- Problem:
Filter the entries below, keeping every line that has the word "Submit".

- Records provided:
---------------
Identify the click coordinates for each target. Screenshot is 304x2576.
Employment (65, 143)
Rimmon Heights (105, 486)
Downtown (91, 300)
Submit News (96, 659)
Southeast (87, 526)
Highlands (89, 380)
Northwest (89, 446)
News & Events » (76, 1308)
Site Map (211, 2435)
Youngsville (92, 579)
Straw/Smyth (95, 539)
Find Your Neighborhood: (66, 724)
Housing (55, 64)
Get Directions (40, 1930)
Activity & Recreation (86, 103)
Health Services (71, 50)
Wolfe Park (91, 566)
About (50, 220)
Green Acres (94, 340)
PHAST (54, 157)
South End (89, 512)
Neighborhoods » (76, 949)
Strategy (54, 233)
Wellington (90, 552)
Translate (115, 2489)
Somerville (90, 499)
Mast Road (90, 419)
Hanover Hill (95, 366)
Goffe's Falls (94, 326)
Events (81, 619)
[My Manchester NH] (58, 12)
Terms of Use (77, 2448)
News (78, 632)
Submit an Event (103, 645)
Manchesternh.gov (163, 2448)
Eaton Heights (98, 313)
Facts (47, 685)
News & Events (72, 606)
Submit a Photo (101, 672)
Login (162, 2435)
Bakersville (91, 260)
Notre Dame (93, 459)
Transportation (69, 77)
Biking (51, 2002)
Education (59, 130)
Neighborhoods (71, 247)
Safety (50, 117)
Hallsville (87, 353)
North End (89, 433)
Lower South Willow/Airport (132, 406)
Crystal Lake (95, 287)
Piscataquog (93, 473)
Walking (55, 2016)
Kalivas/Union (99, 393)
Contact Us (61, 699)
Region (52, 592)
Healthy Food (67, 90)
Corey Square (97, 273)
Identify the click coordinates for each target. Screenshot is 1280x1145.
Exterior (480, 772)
---------------
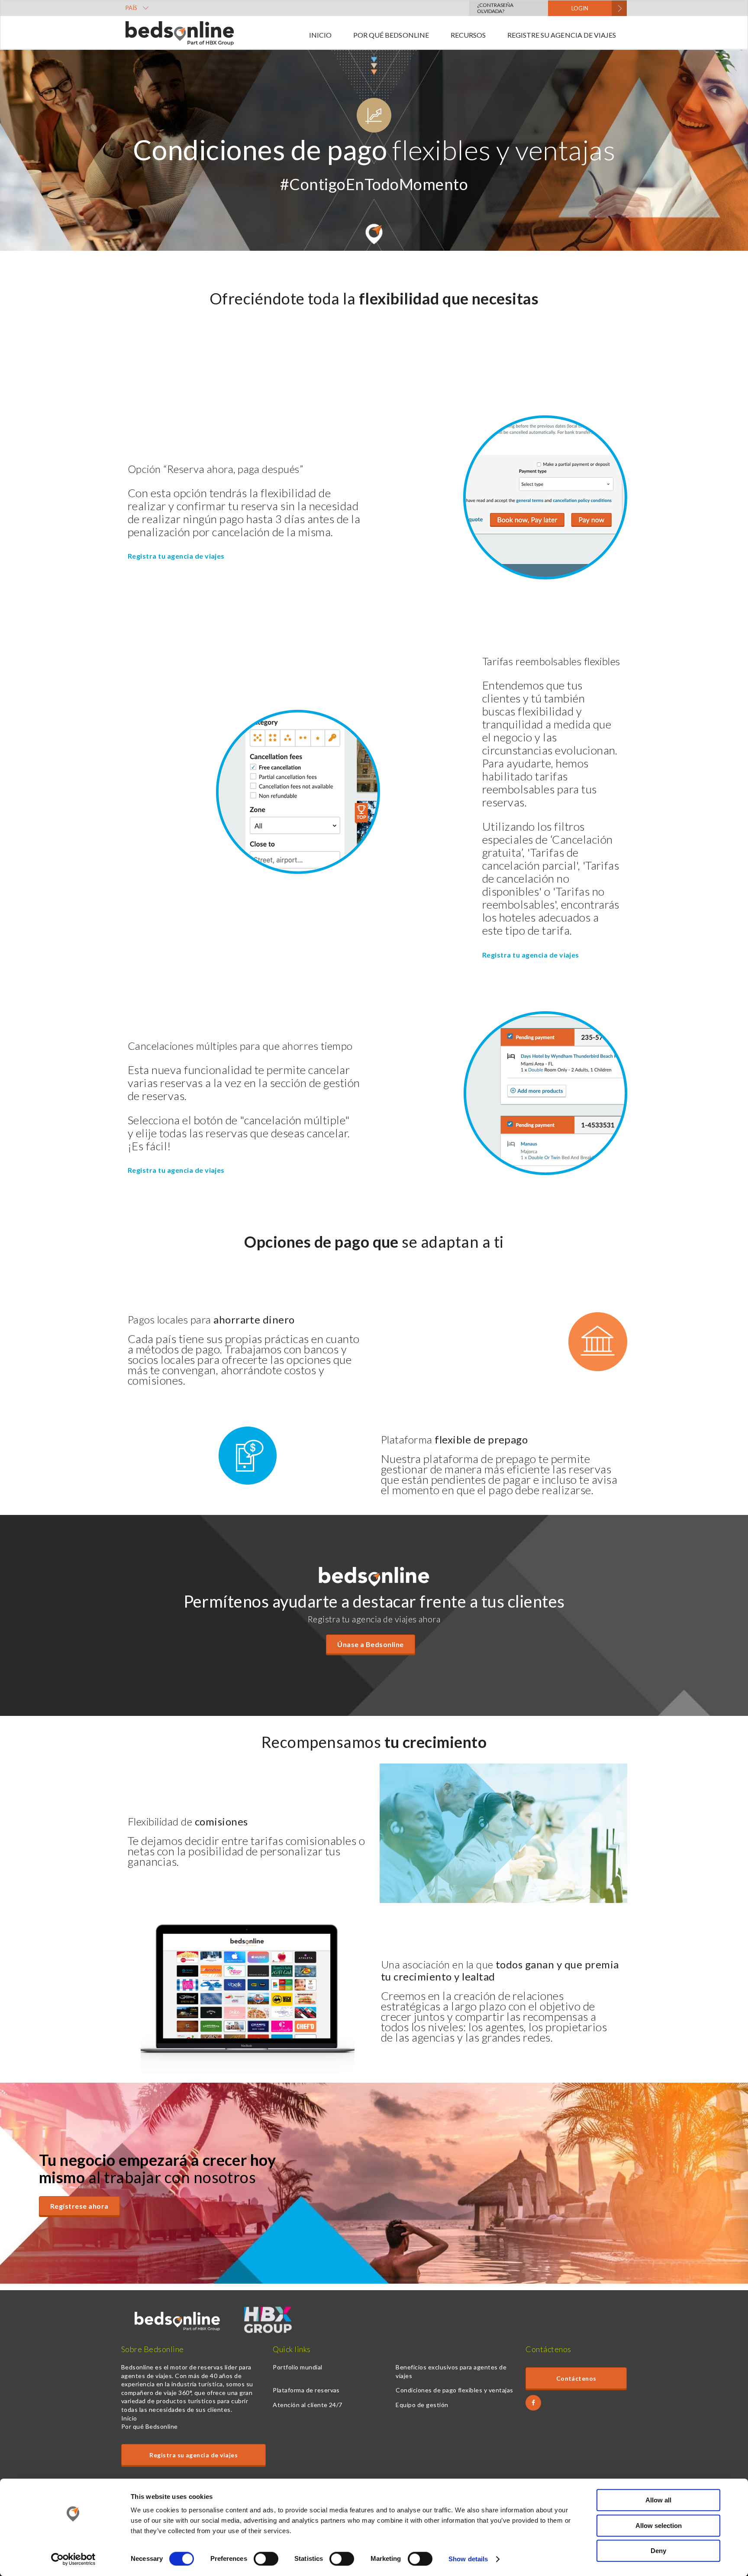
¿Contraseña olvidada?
---------------
- Solved exercise:
Submit News (96, 659)
Submit an Event (103, 645)
Submit a Photo (101, 672)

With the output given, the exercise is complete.